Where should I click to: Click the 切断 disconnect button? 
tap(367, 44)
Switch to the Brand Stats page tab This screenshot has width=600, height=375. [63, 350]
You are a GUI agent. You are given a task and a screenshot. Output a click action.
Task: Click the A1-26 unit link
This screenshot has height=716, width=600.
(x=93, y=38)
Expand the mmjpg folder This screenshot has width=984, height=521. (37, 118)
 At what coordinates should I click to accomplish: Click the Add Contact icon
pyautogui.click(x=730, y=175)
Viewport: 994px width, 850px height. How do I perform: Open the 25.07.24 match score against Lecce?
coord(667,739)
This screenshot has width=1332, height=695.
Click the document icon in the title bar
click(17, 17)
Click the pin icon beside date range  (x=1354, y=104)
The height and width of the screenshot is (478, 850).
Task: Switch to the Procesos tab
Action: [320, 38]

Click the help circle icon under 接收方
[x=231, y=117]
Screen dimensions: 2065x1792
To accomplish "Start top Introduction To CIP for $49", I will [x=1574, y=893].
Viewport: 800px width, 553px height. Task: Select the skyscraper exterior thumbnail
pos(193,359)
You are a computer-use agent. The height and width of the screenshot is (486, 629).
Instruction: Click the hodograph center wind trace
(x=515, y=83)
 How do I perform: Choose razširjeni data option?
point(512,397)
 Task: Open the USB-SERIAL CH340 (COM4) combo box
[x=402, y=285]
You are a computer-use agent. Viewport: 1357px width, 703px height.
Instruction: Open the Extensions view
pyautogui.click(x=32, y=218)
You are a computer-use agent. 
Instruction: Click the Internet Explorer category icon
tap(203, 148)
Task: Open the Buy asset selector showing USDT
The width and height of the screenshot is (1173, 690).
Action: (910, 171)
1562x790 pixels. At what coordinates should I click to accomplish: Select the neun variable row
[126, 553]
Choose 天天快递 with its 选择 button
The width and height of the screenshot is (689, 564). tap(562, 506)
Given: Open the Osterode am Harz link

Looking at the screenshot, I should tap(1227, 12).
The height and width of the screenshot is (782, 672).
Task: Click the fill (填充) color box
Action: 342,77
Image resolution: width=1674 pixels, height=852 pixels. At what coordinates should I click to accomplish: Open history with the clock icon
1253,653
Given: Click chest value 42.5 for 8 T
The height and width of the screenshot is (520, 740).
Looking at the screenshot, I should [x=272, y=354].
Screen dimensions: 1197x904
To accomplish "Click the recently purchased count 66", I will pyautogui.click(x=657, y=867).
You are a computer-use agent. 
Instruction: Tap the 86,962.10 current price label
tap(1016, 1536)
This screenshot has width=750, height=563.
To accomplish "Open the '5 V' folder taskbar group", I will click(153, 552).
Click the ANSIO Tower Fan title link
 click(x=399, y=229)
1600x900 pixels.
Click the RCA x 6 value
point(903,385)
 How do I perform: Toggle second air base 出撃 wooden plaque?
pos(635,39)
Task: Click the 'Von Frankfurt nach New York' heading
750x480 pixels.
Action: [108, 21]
::::::
§ **What the task asks**: Retype exactly, and only, the lines from the line holding "You are a computer-use agent. Viewport: 1357px" through the last line of the data; both of those lines count.

§ **Output for this task**:
You are a computer-use agent. Viewport: 1357px width, 703px height.
Instruction: Open the Extensions view
pyautogui.click(x=32, y=218)
You are a computer-use agent. 
Instruction: Click the Internet Explorer category icon
tap(203, 148)
Task: Open the Buy asset selector showing USDT
The width and height of the screenshot is (1173, 690).
Action: (910, 171)
1562x790 pixels. At what coordinates should I click to accomplish: Select the neun variable row
[126, 553]
Choose 天天快递 with its 选择 button
The width and height of the screenshot is (689, 564). tap(562, 506)
Given: Open the Osterode am Harz link

Looking at the screenshot, I should tap(1227, 12).
The height and width of the screenshot is (782, 672).
Task: Click the fill (填充) color box
Action: 342,77
Image resolution: width=1674 pixels, height=852 pixels. At what coordinates should I click to accomplish: Open history with the clock icon
1253,653
Given: Click chest value 42.5 for 8 T
The height and width of the screenshot is (520, 740).
Looking at the screenshot, I should [x=272, y=354].
Screen dimensions: 1197x904
To accomplish "Click the recently purchased count 66", I will pyautogui.click(x=657, y=867).
You are a computer-use agent. 
Instruction: Tap the 86,962.10 current price label
tap(1016, 1536)
This screenshot has width=750, height=563.
To accomplish "Open the '5 V' folder taskbar group", I will click(153, 552).
Click the ANSIO Tower Fan title link
 click(x=399, y=229)
1600x900 pixels.
Click the RCA x 6 value
point(903,385)
 How do I perform: Toggle second air base 出撃 wooden plaque?
pos(635,39)
Task: Click the 'Von Frankfurt nach New York' heading
750x480 pixels.
Action: [108, 21]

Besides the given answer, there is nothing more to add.